Dummy, Gabby Gabby and Woody

Dummy, Gabby Gabby and Woody

Christina Hendricks’s broken doll Gabby Gabby is the most engaging new character. The Toy Story series often makes hay out of the uncannily sinister quality of realistic baby dolls, and Gabby Gabby first appears to be the ringleader of a toy cannibal cult, flanked by ventriloquist-dummy henchmen with the broken ankles and floppy necks of movie zombies. She’s slowly, and touchingly, revealed to be less a villain than a victim of faulty electronics, who dreams fruitlessly of playing ‘teatime’ with a little girl who will love her.

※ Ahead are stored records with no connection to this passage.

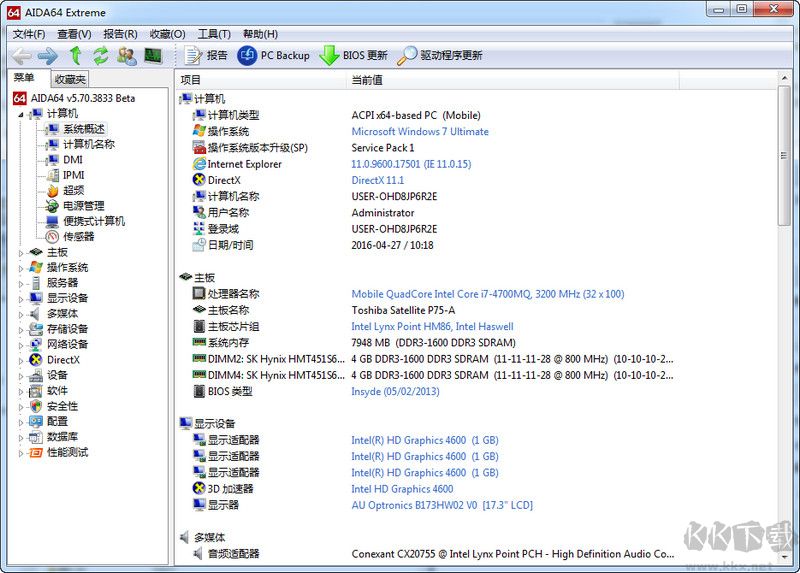This screenshot has width=800, height=573.
Task: Open the 报告 report toolbar button
Action: 206,56
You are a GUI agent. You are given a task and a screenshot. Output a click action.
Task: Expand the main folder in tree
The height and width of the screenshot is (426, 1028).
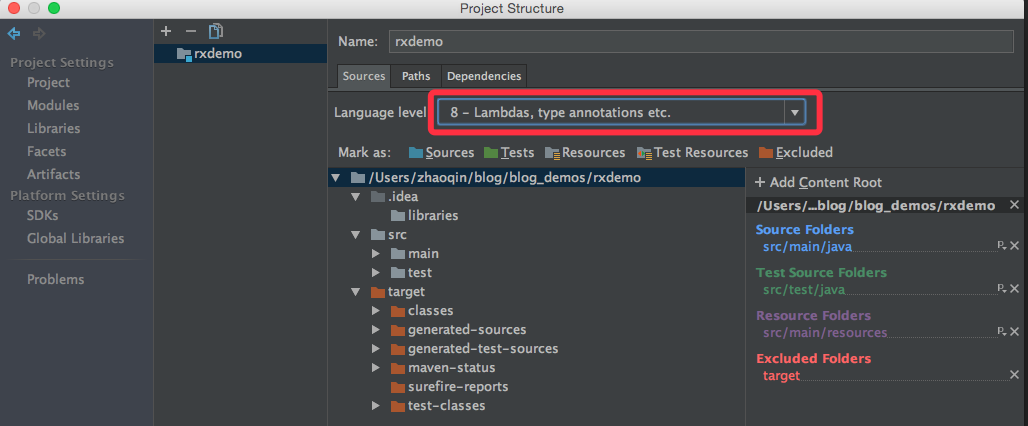click(376, 254)
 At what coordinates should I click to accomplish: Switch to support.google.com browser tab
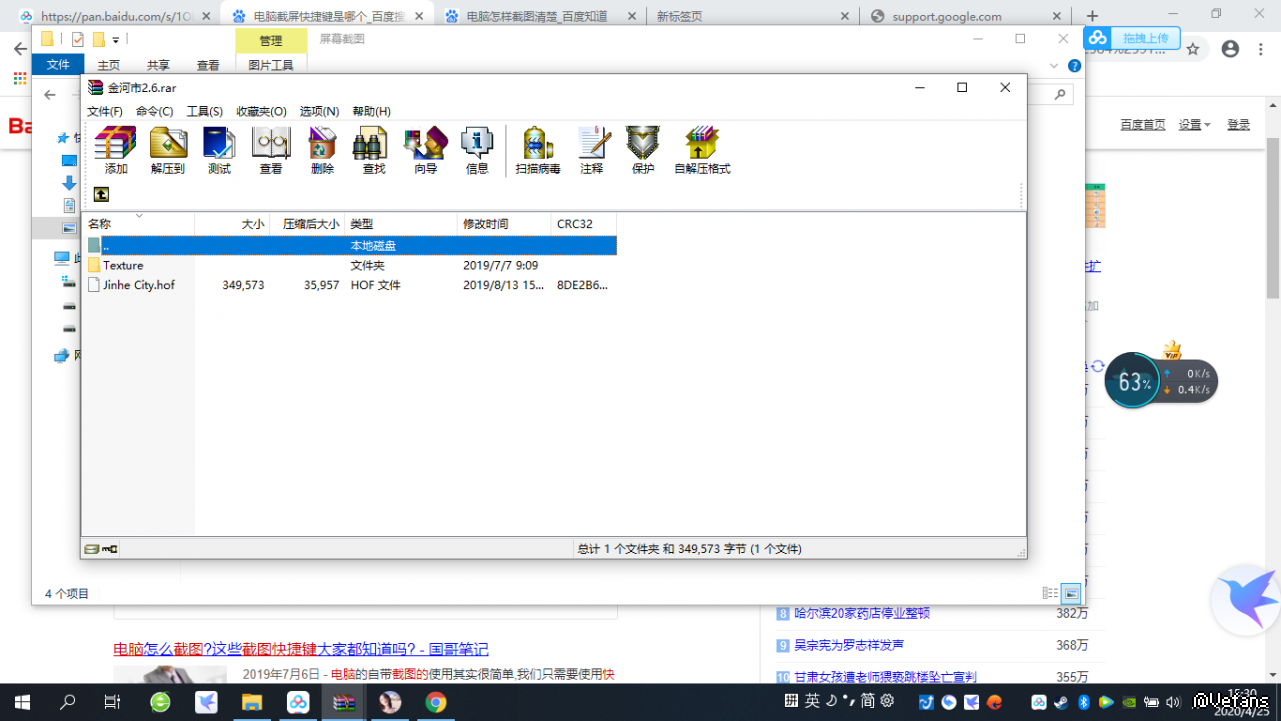click(946, 16)
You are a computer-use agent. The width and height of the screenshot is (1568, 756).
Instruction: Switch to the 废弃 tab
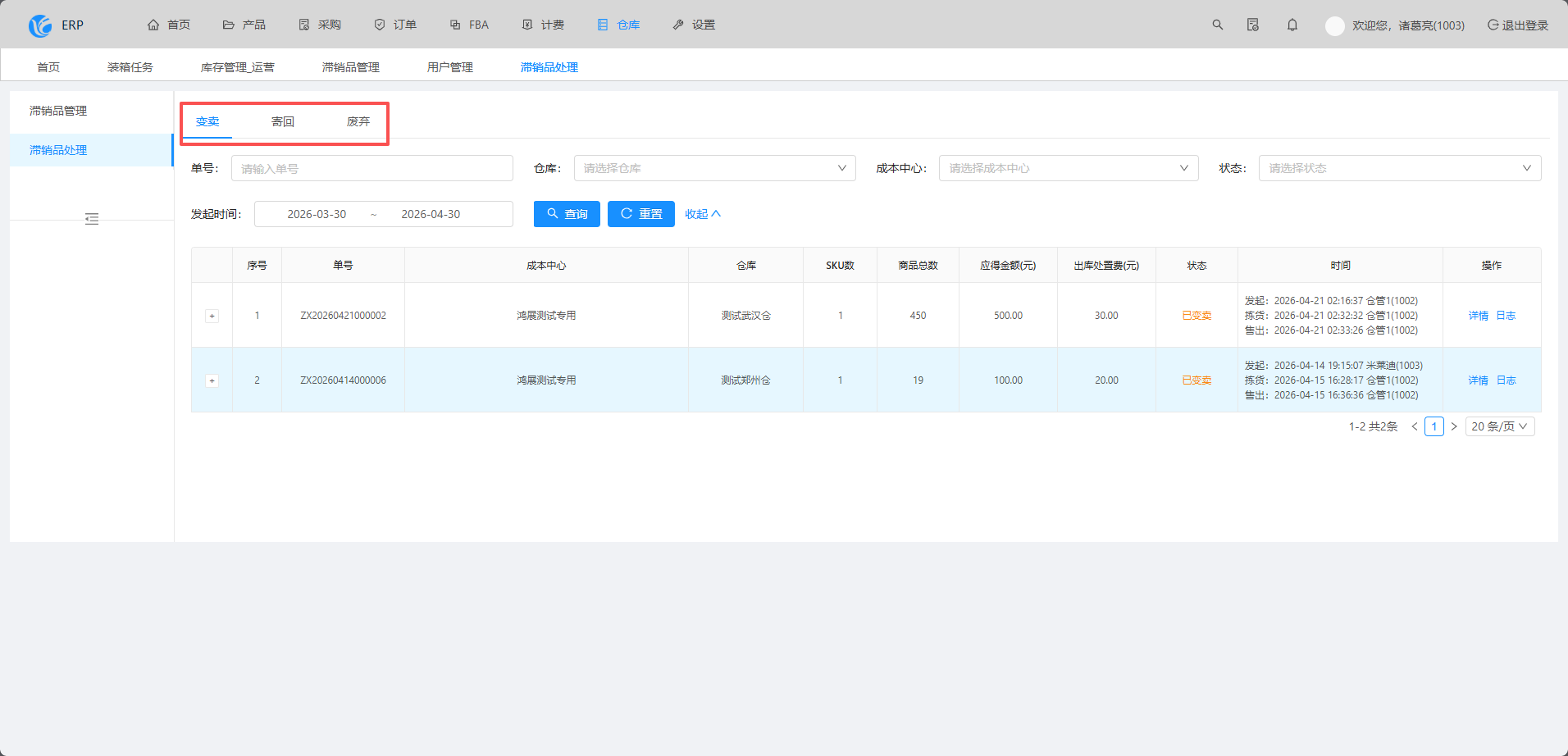pyautogui.click(x=358, y=121)
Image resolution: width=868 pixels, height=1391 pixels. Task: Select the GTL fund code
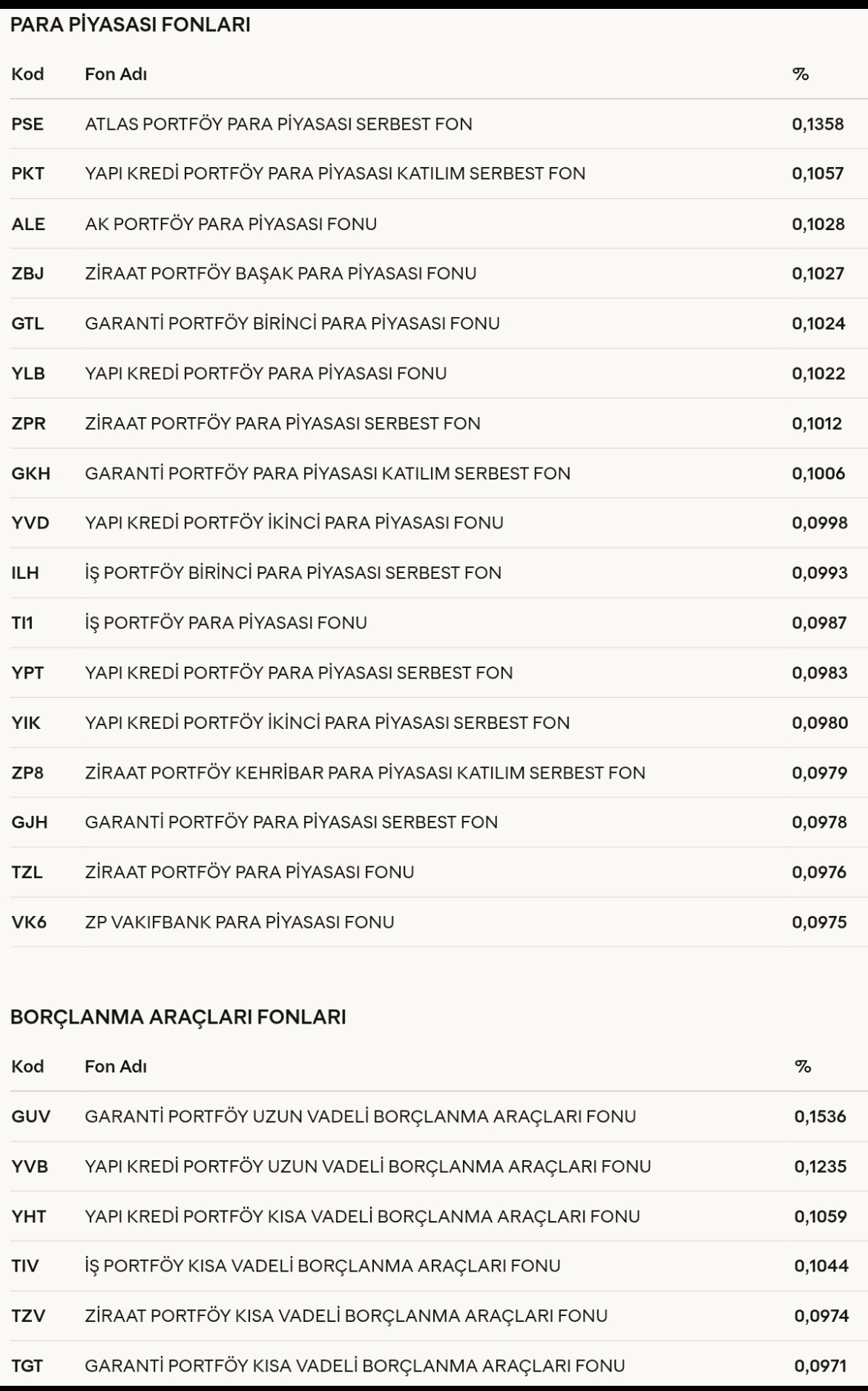[x=27, y=324]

Toys are made to be hugged and handled, and the level of textural detail in the animation has reached new heights here – creating almost touchable objects. Scuffed plastic, chipped wood and thick carpets of dust in the film’s most meticulously drawn location, an antiques shop, are all impressively realistic. And an opening sequence set in a rainstorm seems designed almost entirely to showcase the team’s fearsome pixel control.

The Toy Story series has famously trodden a canny path: vibrant colours, loveable leads, humour and frenetic action to please the kiddies, and sentimental narrative arcs about growing up to tug at the parents’ heartstrings. Toy Story 4 may be the most adult film in the set so far, one that explores the possibility of a second independent life for empty-nester parents. Or, as the film puts it: there is a world of adventure for ‘lost toys’ beyond the once apparently infinite realms of the toy box.